Researchers from Bosch Rexroth described a hydrostatic regenerative brake system in their paper “Hydraulic Hybrid Systems for Commercial Vehicles,” which was presented during the SAE 2007 Commercial Vehicle Engineering Congress. Their system captures the large amounts of energy expended in braking operations and temporarily stores it using hydraulic accumulators.
According to the Bosch Rexroth researchers, hydraulic accumulators offer a number of advantages for capture and storage of brake energy, including the ability to use hydraulic compounds that are already in serial production, and the need to make only relatively minor changes to retrofit a vehicle. They also noted that accumulators are superior to both fuel cells and batteries, which have a low power density due to their high internal resistance. In addition, the cyclical charging and discharging that would be necessary for heavy-duty applications with repeated cycling can severely limit fuel cell and battery service life.

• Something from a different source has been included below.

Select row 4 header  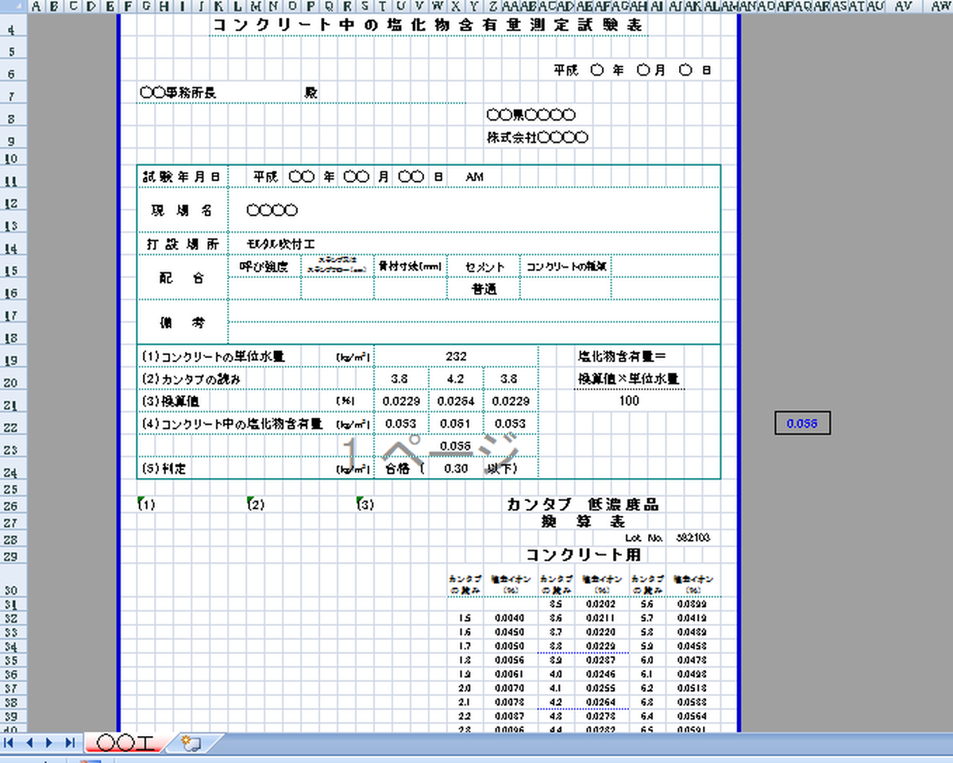pyautogui.click(x=13, y=31)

With the hydrostatic regenerative braking system described in the Bosch Rexroth paper, braking energy is captured and stored by pumping oil into a hydraulic bladder accumulator that contains a set amount of gas. As the oil enters the accumulator, the volume available for the gas shrinks, causing the gas to become more compressed and raising both its pressure and temperature. When the vehicle accelerates, the system discharges oil back out of the accumulator to help drive the motor. In the accumulator, the discharge of oil expands the volume available for the gas, which causes both the pressure and temperature of the gas to decrease.

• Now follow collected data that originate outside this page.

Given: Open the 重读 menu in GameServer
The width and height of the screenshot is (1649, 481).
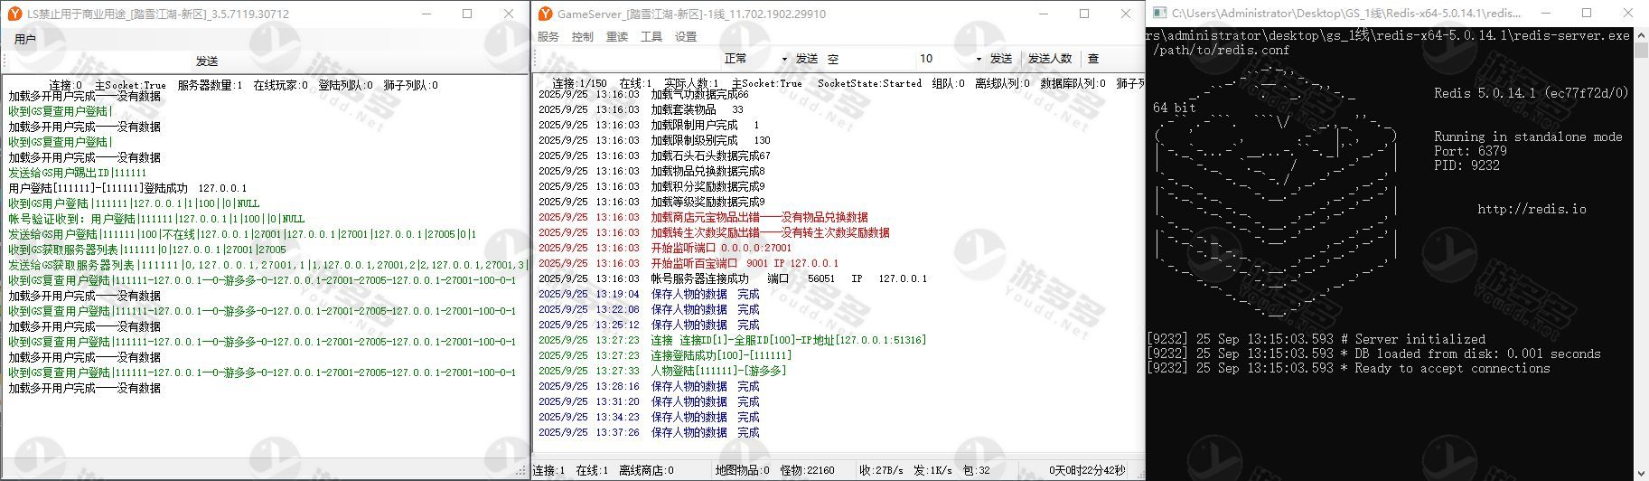Looking at the screenshot, I should (x=617, y=37).
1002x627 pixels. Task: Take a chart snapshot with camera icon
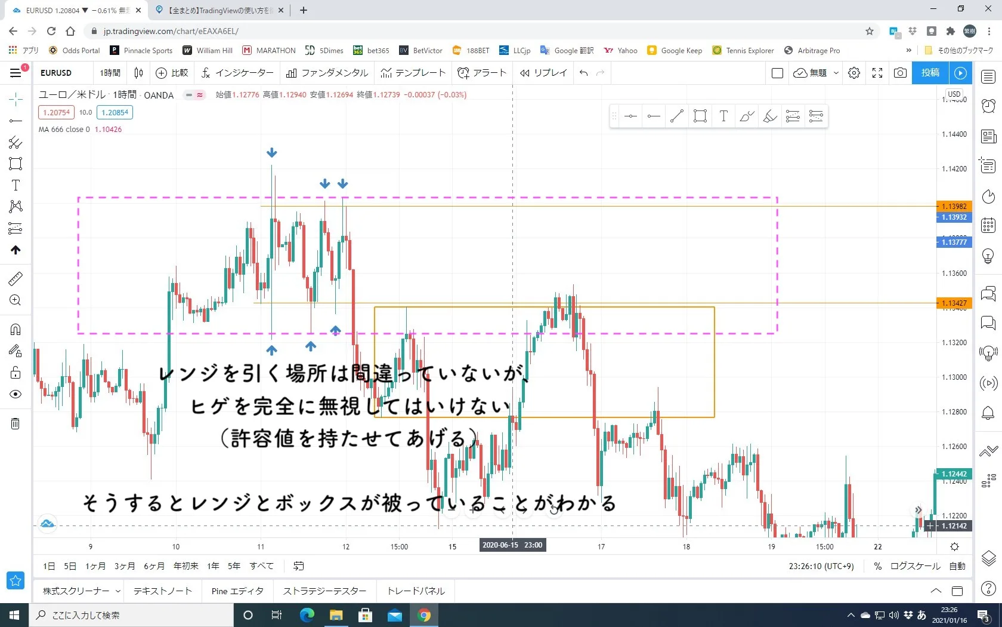pos(900,73)
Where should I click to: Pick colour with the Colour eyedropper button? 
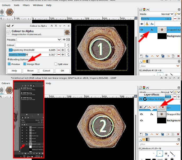(68, 45)
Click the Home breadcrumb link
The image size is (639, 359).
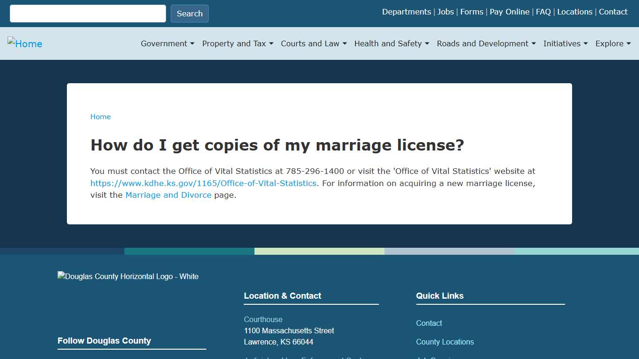click(100, 116)
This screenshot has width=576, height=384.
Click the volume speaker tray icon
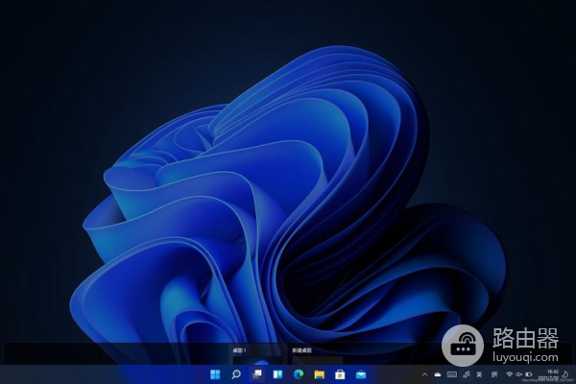pos(521,373)
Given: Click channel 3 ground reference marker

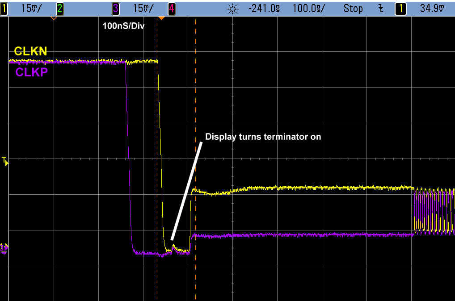Looking at the screenshot, I should [4, 247].
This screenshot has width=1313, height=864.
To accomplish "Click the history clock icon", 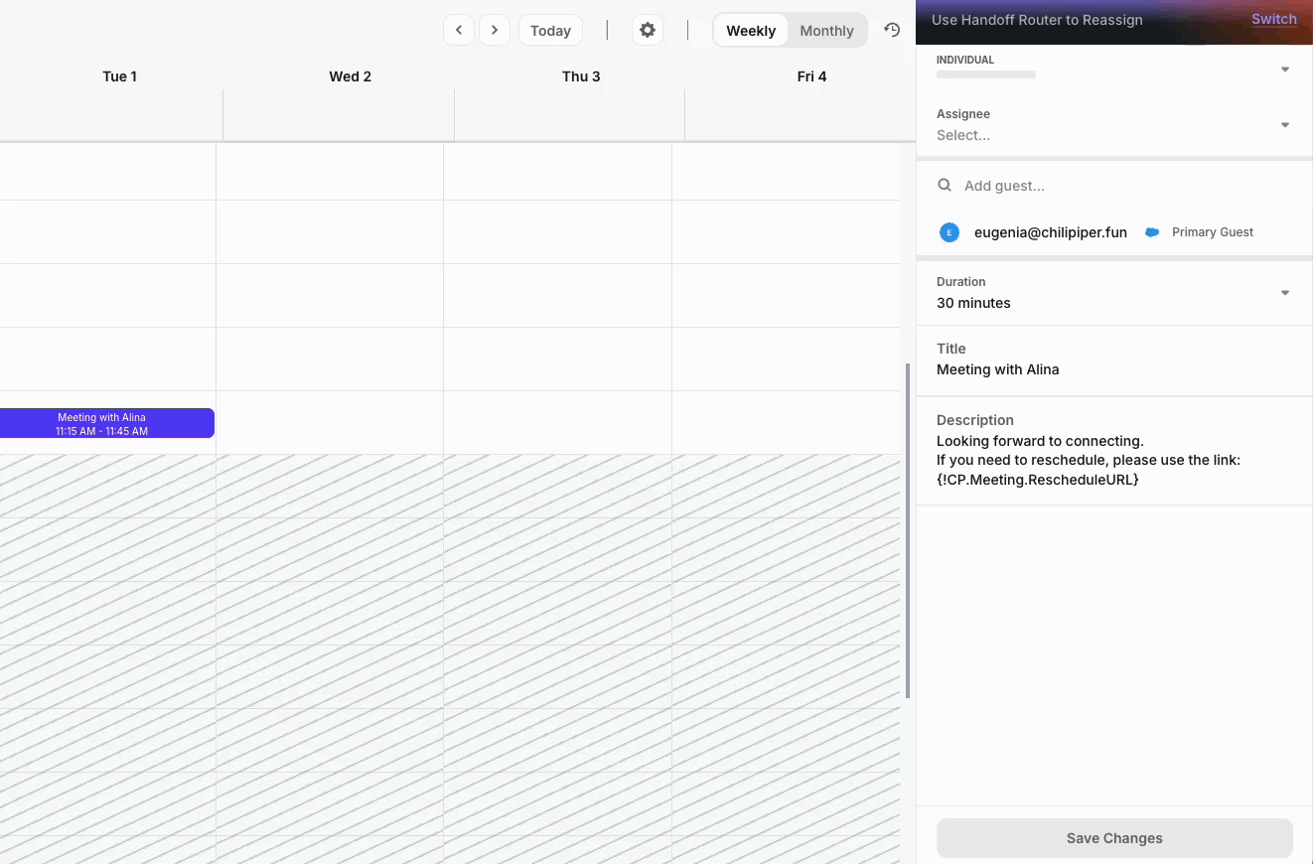I will tap(892, 30).
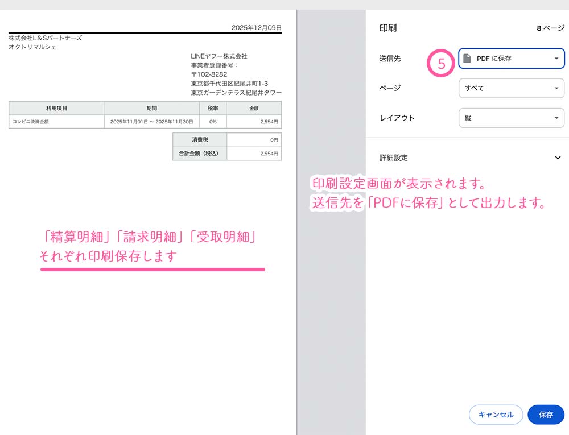Select the 期間 column header in the preview

(x=151, y=108)
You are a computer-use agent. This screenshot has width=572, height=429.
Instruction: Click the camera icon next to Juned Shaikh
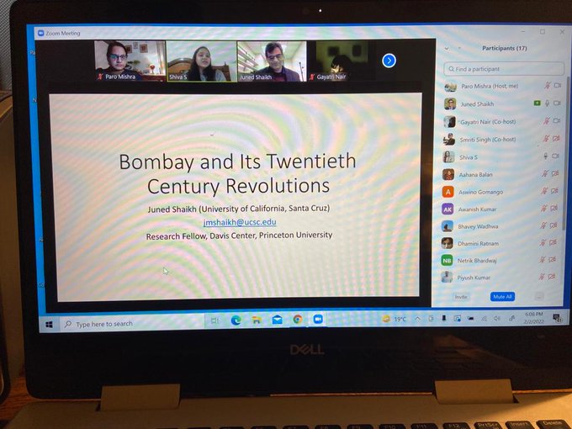(556, 103)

Researchers noted the importance of an electronic control unit to receive operator input from the brake pedal, accelerator, etc., as well as input from the vehicle CAN and sensors, and actuate the regenerative braking system to capture or release energy as needed.
Driving cycles and basic performance requirements are decisive factors for the estimation of potential energy savings available from a regenerative braking system. According to the Bosch Rexroth researchers, the system is only a benefit if sufficient brake energy is present and if the means to recover that energy can be implemented economically. Factors to consider include total vehicle mass, including load; rolling and air resistance; velocity at the beginning and end of the braking operation; deceleration; and the braking interval or frequency. They identified a number of vehicle types that could potentially benefit from the application of a hydrostatic brake system, including forklift trucks, refuse trucks, inter-urban and local delivery trucks, and city buses.
The Bosch-Rexroth researchers used a diesel engine model with consumption characteristic maps in the AMESim simulation tool to simulate the use of a hydraulic regenerative braking system integrated into a 10-t (11-ton) lift truck with hydrostatic drive. A loading cycle was defined, including unloaded reversing, driving, loading up to a 5-t (5.5-ton) load, reversing with load, and driving, with the truck accelerating up to its maximum speed of 23 km/h (14 mph). Results, as illustrated, reflect a fuel savings of up to 25% with the integration of a hydrostatic regenerative braking system into the hydraulic circuit.